Pesquisas realizadas em todo o mundo apontam que idosos que sofrem preconceito estão mais suscetíveis às doenças crônicas como as cardiovasculares, artrites, além de acelerar o declínio cognitivo, aumentando o risco de demências.

Combate ao etarismo

O assunto é longo e rende muitas discussões e, assim como todos os outros preconceitos apontados acima, o etarismo precisa ser combatido. É importante, em um primeiro momento, perceber que o etarismo é um problema típico do sistema capitalista, em que a pessoa idosa não produz mais e, portanto, se torna “inútil” sob a ótica do regime e de quem o defende.

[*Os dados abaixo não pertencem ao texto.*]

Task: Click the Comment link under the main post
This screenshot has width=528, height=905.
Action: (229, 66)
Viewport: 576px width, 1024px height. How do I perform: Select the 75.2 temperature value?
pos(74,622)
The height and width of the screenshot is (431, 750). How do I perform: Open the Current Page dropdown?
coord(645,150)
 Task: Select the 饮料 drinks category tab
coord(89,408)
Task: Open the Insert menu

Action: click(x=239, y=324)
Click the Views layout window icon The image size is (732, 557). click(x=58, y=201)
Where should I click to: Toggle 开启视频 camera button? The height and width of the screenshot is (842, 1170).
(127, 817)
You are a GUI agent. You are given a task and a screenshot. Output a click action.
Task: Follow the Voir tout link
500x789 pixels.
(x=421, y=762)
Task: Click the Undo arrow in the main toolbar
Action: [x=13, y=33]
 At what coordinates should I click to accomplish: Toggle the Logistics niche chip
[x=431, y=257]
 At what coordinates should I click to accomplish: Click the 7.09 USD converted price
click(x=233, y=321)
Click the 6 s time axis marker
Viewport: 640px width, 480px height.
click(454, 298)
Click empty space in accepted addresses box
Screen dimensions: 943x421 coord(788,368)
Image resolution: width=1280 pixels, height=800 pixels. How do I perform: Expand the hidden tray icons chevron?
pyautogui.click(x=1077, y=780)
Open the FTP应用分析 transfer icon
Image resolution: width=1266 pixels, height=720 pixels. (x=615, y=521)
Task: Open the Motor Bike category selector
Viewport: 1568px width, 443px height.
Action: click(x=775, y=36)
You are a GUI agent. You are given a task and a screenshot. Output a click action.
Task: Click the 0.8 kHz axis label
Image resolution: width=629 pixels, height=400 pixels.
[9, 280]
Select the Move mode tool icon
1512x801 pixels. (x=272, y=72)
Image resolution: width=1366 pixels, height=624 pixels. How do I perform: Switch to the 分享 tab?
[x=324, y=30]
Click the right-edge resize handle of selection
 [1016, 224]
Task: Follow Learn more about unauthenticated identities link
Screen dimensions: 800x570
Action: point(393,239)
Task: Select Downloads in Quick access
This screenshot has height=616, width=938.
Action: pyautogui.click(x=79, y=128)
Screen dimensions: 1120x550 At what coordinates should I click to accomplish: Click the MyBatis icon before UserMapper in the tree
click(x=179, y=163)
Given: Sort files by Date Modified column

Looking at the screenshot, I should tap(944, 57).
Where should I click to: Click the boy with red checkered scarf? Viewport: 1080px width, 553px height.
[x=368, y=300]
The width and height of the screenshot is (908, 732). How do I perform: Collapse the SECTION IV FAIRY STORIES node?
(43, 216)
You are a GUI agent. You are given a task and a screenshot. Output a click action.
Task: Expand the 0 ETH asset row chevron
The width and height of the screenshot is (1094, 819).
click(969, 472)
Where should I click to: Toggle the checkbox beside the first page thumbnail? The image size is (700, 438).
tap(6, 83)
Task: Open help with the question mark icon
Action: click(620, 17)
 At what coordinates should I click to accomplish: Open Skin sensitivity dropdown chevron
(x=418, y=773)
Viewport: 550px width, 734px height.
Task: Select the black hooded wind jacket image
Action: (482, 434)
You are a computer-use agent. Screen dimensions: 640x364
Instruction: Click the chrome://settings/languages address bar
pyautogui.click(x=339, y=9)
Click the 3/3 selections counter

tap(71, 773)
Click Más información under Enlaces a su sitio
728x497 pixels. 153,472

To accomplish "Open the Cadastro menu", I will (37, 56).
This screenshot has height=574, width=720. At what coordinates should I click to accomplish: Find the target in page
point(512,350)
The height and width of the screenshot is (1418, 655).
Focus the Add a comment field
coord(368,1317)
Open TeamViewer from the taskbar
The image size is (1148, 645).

Abandonar o idoso é crime, da mesma forma que abandonar uma criança. A construção de uma sociedade justa parte do princípio da inclusão de todos, sem exceção. A conversa está apenas começando em várias partes do mundo. Os “velhos” de hoje já nos parecem bem mais jovens do que nossos antepassados.

Tudo evolui para que tenhamos uma vida cada vez mais ampla, longa e saudável por mais tempo. Vários dos nossos grandes ídolos, como os Beatles e os Rolling Stones sobreviventes, Gilberto Gil, Chico Buarque e Caetano Veloso estão às voltas com os oitenta anos produzindo e encantando.

Estamos muito próximos de eleger um senhor que, como ele mesmo diz, apesar de seus 76 anos, tem 30 anos de energia e 20 anos de tesão. Vamos então com Lula e com todos. Pois, como dizia Dona Canô, do alto de sua sabedoria centenária, “quem não morre, envelhece”.

E isso é, sobretudo, um ponto em comum a todos os que tiverem da vida o prêmio de sobreviver por mais tempo.